→ What this task involves: Please give back an exact reproduction of the lines from the one with "Instruction: Add an Or Group" through the end of the entries below, and no others.

++++ Entries shown ++++

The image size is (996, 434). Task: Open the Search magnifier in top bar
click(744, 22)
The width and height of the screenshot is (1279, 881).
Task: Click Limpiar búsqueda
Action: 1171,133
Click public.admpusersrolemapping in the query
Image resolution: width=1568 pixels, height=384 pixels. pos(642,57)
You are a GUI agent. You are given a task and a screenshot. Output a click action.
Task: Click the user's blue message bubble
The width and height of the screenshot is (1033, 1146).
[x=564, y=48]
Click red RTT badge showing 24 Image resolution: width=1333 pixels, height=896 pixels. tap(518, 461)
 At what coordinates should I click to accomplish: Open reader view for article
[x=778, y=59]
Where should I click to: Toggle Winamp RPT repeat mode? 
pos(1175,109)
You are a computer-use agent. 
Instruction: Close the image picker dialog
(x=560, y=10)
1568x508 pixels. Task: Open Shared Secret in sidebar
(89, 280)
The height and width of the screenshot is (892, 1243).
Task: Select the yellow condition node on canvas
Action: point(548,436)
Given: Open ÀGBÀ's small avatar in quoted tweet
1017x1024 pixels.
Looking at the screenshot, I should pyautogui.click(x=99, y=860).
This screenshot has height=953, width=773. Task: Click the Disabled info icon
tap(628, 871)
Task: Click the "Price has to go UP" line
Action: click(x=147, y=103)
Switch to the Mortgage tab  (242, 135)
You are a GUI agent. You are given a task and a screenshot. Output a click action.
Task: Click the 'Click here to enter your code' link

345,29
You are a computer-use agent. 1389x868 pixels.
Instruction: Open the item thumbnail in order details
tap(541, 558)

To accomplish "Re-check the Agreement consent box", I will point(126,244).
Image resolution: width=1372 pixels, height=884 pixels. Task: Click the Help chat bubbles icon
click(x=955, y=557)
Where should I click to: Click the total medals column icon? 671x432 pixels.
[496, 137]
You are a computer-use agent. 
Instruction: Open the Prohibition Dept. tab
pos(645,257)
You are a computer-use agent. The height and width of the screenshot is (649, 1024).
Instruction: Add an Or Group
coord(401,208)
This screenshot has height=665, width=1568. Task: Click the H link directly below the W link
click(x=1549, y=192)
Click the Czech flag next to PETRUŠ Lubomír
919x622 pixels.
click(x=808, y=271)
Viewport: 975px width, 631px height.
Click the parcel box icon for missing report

++++

→ Your solution:
Instruction: Add an Or Group
coord(401,208)
This screenshot has height=665, width=1568. Task: Click the H link directly below the W link
click(x=1549, y=192)
Click the Czech flag next to PETRUŠ Lubomír
919x622 pixels.
click(x=808, y=271)
Viewport: 975px width, 631px height.
Click the parcel box icon for missing report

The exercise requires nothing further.